→ TASK DESCRIPTION
An exact transcription of every record below is required, with the pictures left out.

→ GIVEN DATA
"""
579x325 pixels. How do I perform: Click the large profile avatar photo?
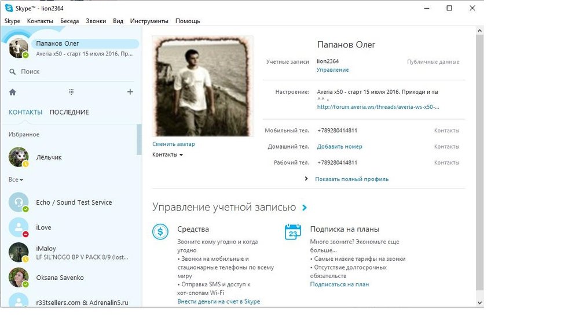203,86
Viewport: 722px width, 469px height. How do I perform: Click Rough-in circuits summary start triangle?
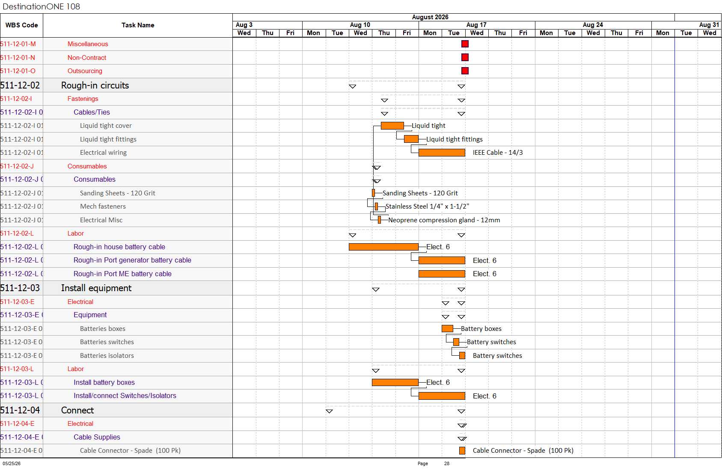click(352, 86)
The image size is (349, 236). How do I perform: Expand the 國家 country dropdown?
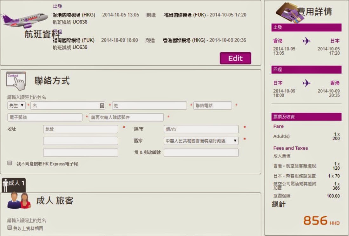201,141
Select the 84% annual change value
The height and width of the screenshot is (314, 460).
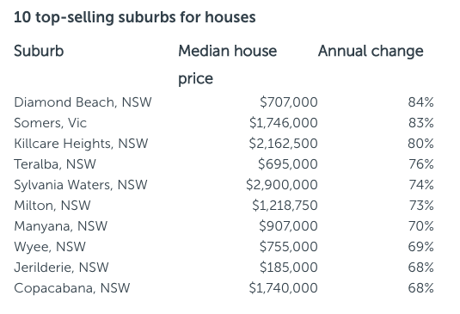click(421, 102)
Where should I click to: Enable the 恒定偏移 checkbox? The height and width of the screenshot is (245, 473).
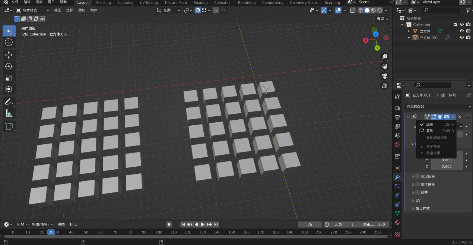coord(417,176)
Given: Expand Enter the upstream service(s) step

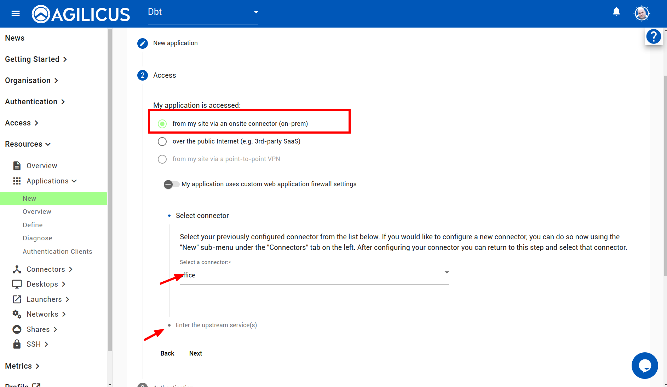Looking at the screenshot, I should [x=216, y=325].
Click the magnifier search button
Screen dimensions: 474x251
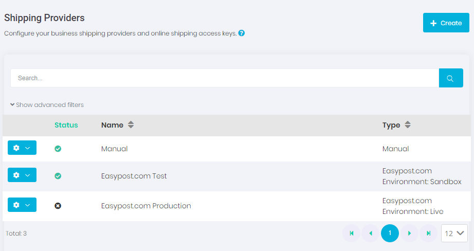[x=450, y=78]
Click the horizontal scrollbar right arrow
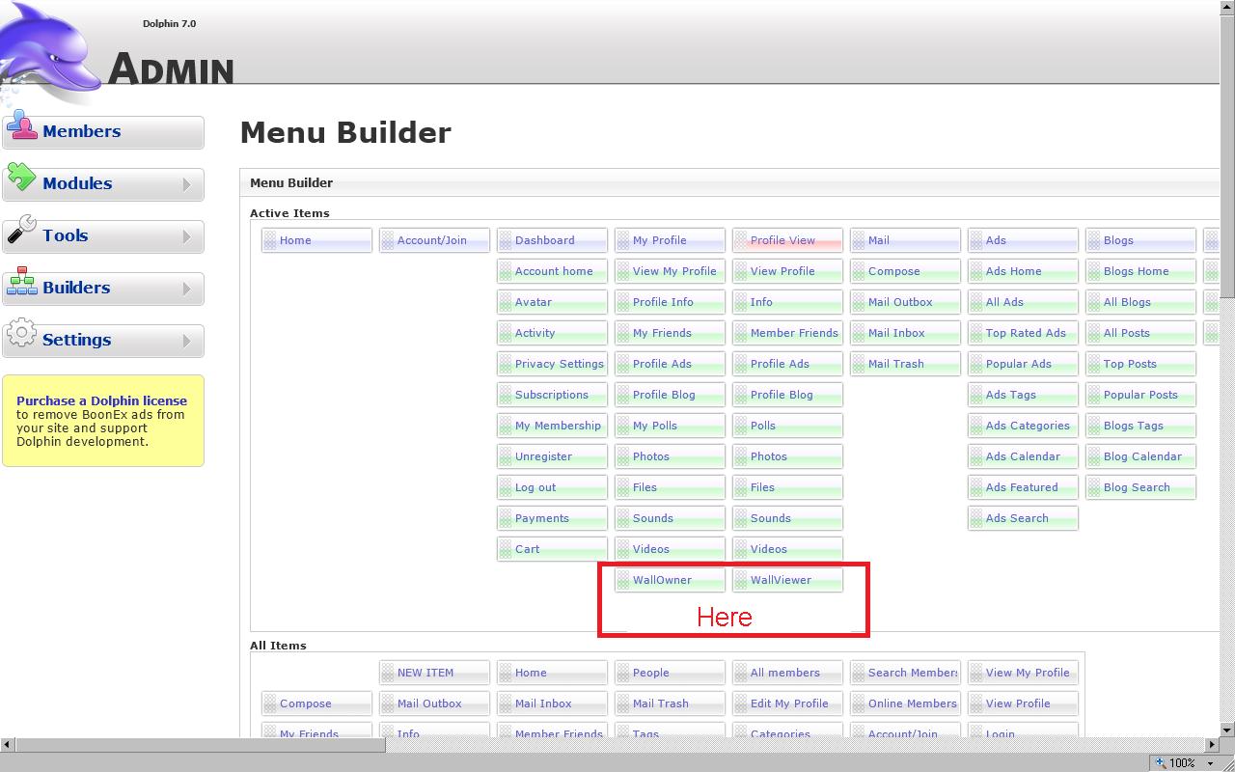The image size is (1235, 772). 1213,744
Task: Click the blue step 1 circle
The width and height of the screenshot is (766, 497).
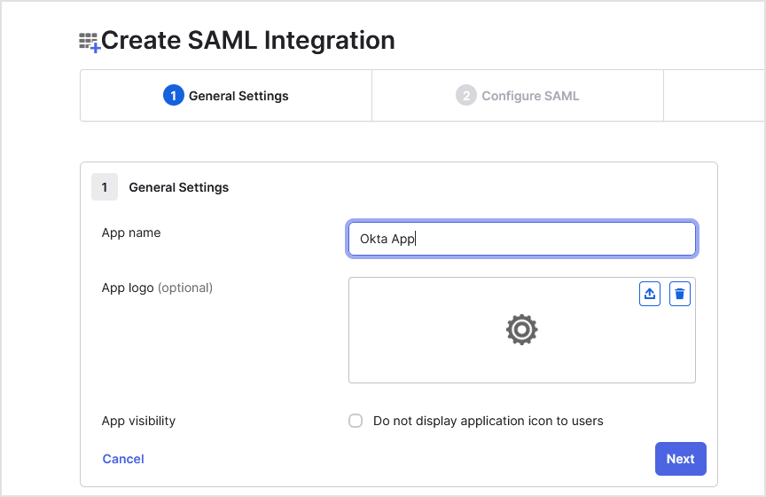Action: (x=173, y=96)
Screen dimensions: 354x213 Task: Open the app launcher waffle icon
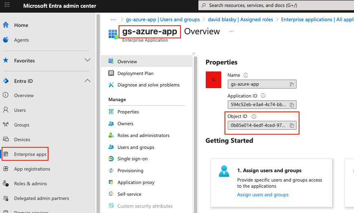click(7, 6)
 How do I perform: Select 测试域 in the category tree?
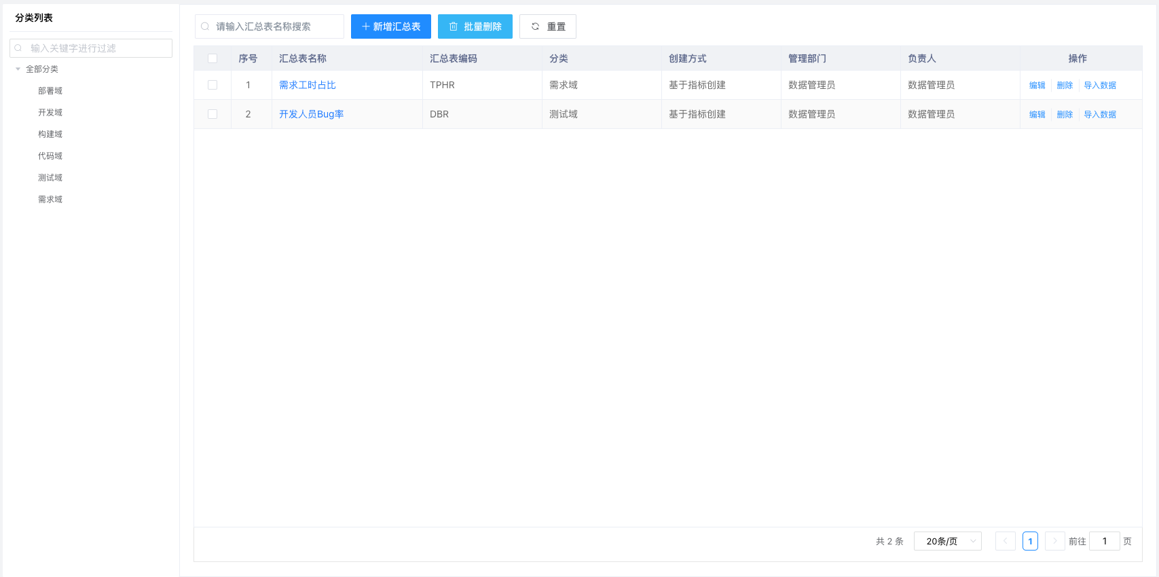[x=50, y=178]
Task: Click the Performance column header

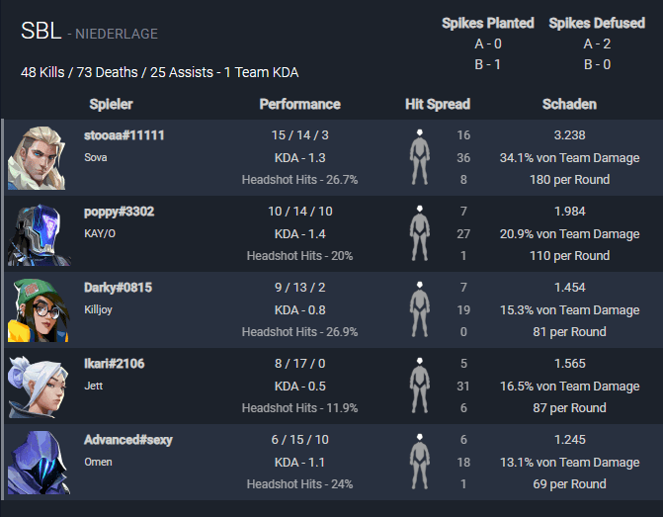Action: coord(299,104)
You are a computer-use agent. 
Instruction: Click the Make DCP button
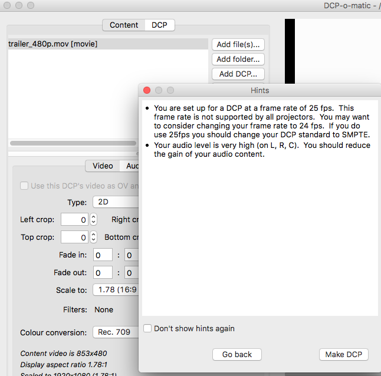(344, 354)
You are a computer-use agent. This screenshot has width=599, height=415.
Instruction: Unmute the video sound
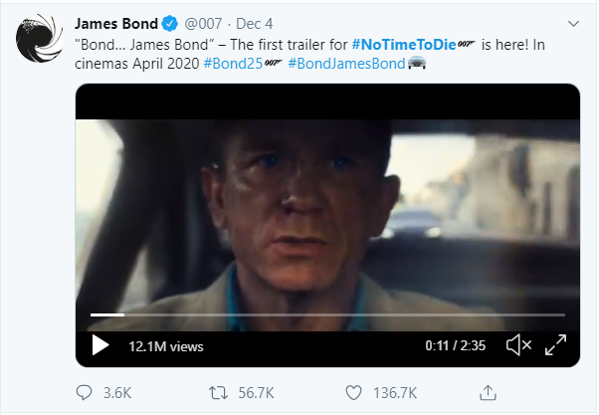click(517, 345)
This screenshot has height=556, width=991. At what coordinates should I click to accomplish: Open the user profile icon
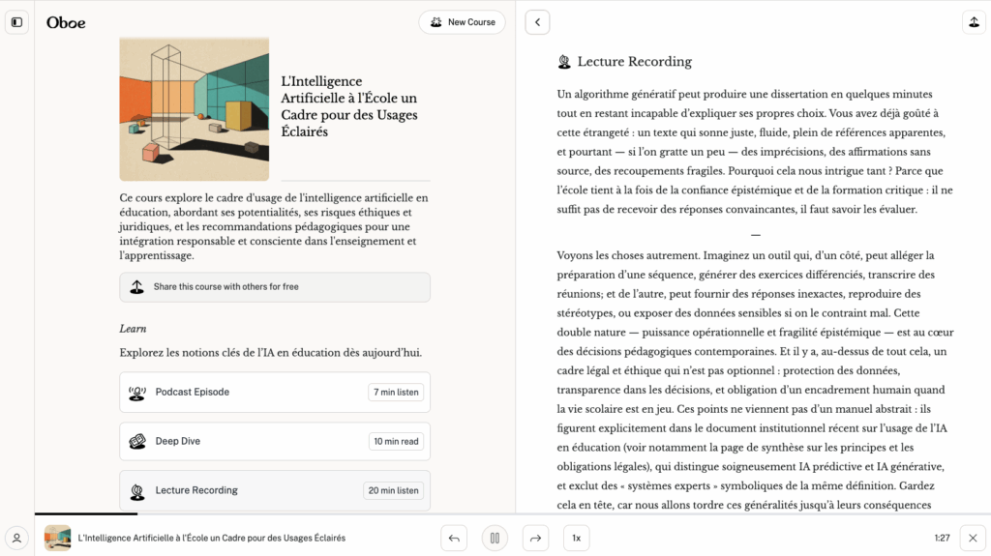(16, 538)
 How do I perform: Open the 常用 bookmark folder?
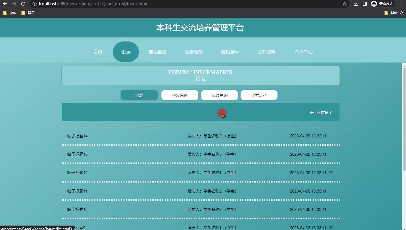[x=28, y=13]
"""
→ WRITTEN ANSWER
579x325 pixels. How do I perform: Click the large profile avatar photo?
203,86
Viewport: 722px width, 469px height. How do I perform: Click Rough-in circuits summary start triangle?
click(352, 86)
The image size is (349, 236). How do I perform: Expand the 國家 country dropdown?
201,141
Select the 84% annual change value
The height and width of the screenshot is (314, 460).
click(421, 102)
Where should I click to: Enable the 恒定偏移 checkbox? The height and width of the screenshot is (245, 473).
coord(417,176)
Given: Expand Enter the upstream service(s) step

Looking at the screenshot, I should [x=216, y=325].
Click the magnifier search button
Screen dimensions: 474x251
[x=450, y=78]
Click the horizontal scrollbar right arrow
The image size is (1235, 772). 1213,744
Task: Click the blue step 1 circle
The width and height of the screenshot is (766, 497).
Action: (x=173, y=96)
Screen dimensions: 354x213 Task: Open the app launcher waffle icon
click(7, 6)
 How do I perform: Select 测试域 in the category tree?
[x=50, y=178]
Task: Click the Performance column header

Action: coord(299,104)
You are a computer-use agent. 
Instruction: Click the Make DCP button
(344, 354)
You are a computer-use agent. This screenshot has width=599, height=415.
Instruction: Unmute the video sound
click(517, 345)
This screenshot has height=556, width=991. At what coordinates should I click to accomplish: Open the user profile icon
(16, 538)
 How do I perform: Open the 常用 bookmark folder?
[x=28, y=13]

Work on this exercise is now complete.